One of the biggest stories last year in India was fashion app Myntra, owned by ecommerce leader Flipkart, going app-only. From mid-May onwards, anybody who tried accessing the Myntra mobile site on a browser was redirected to its app. The company said it was meant to improve personalization, but there was a competitive strategy behind it – forcing users to download the app and shutting out rivals.
The average smartphone in India has 32 apps, which is lower than the global average of 42. So if the leading apps occupy that space, there’s no room for others to muscle in. At least, in theory.
Flipkart was going down that path with its main ecommerce app too. Its Big Billion Day sale last year was app-only. “On the desktop, the browser was king. Not so in mobile. We’re already seeing that. You win in mobile apps, you win everything,” said Flipkart co-founder Sachin Bansal, who was the CEO then, at a panel discussion in Bangalore.
But the strategy backfired badly. Flipkart’s global rival Amazon issued full page ads in newspapers, gleefully thanking consumers for making it the most visited ecommerce site in India. While Flipkart fiddled with its mobile strategy, the US giant had stolen a march on the web.
The flip-flop
After being in denial for a while, Flipkart abandoned its app-only plans by year-end to launch Flipkart Lite, a redesigned mobile site which the company called a “progressive web app.”

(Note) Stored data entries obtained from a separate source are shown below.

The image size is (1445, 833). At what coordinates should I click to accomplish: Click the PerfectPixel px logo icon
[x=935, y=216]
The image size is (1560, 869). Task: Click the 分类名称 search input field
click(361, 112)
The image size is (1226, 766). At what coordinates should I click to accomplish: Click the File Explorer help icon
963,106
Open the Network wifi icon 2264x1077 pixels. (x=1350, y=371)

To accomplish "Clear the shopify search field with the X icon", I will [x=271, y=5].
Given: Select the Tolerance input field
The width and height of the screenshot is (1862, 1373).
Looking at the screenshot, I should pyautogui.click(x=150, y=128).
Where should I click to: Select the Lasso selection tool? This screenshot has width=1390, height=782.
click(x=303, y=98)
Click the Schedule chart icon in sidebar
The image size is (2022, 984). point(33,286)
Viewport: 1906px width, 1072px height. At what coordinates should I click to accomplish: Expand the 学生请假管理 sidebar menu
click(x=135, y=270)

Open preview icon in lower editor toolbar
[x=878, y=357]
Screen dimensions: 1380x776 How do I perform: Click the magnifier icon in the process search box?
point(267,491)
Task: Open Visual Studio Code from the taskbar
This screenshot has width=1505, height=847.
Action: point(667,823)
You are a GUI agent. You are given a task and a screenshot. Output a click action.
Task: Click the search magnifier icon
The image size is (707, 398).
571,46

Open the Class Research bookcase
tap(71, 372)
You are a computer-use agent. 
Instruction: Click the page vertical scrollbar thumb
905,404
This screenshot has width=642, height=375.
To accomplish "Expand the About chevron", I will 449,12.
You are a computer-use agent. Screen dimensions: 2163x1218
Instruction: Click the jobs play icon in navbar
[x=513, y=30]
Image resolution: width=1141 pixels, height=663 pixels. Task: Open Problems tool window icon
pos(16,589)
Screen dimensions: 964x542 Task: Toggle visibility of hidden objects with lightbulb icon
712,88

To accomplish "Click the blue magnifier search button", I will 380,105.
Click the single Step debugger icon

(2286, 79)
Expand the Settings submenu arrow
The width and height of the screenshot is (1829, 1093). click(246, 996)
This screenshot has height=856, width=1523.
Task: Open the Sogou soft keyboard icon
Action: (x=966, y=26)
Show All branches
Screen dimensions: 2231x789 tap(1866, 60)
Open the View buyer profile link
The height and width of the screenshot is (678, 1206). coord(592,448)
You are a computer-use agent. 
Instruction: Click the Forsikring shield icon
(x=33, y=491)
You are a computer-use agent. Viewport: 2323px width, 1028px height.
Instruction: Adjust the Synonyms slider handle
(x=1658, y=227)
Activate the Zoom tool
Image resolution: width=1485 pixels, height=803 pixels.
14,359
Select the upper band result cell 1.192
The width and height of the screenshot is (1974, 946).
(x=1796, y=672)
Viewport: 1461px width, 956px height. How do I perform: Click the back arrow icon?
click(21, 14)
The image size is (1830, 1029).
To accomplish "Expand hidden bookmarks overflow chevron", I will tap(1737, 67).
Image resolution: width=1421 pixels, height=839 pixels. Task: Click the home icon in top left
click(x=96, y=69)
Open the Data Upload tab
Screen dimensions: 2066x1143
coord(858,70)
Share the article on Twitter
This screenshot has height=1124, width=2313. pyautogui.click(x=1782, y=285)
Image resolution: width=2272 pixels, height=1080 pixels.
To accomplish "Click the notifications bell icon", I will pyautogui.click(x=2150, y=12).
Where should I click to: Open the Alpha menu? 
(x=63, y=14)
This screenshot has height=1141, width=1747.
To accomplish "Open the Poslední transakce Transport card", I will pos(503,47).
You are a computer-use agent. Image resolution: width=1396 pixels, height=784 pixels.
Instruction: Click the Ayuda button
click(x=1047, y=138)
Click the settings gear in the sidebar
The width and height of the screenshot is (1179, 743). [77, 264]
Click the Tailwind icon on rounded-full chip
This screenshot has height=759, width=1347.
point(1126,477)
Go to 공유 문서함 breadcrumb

Whatever that meant, it was clearly a reversal in strategy. Last month, after nine months of being app-only, Flipkart’s fashion portal Myntra reopened its mobile site. “We want to give customers an additional reason to use Myntra,” said Flipkart’s new head of products, Ambareesh Kenghe, without going into why that “reason” was missing for nine months.
Myntra had been losing out big time on users who preferred to do their shopping on a browser rather than an app – contrary to what Sachin Bansal and the app-only strategists had thought.
Now there’s data to show just how much Flipkart and Myntra got hurt by that move.
Digital market intelligence firm SimilarWeb says the relaunched mobile site is a hit with Myntra users. SimilarWeb data shows that 68 percent of Myntra’s customers are now viewing the site on mobile compared to 32 percent on desktop. User engagement levels have also soared.
Since the relaunch on February 16, the mobile site of Myntra gets an average of 1.5 million daily mobile web visits.
Mobile web buzzes with shoppers
“Instantaneously with its decision to relaunch its mobile site, Myntra has captured millions of new customers, who are staying on site for a long period of time and looking at a bigger number and range of products,” says Pavel Tuchinsky, SimilarWeb’s digital insights manager.
“The time spent on the Myntra mobile site has risen from less than a minute since February 16, to an average of 5 minutes by March 25,” he adds. The number of people navigating away from the site after viewing only one page has dropped by nearly half from February to March.
“The number of pages and products visited went from 2.59 pages on February 15 to an average of 8 pages viewed on the mobile site by March 25,” explains Pavel.
When the Myntra mobile site was shut down last year, Kunal Bahl from Flipkart’s main rival Snapdeal called it “the most consumer-unfriendly idea” he had ever heard. Flipkart will agree with him now, after eating humble pie.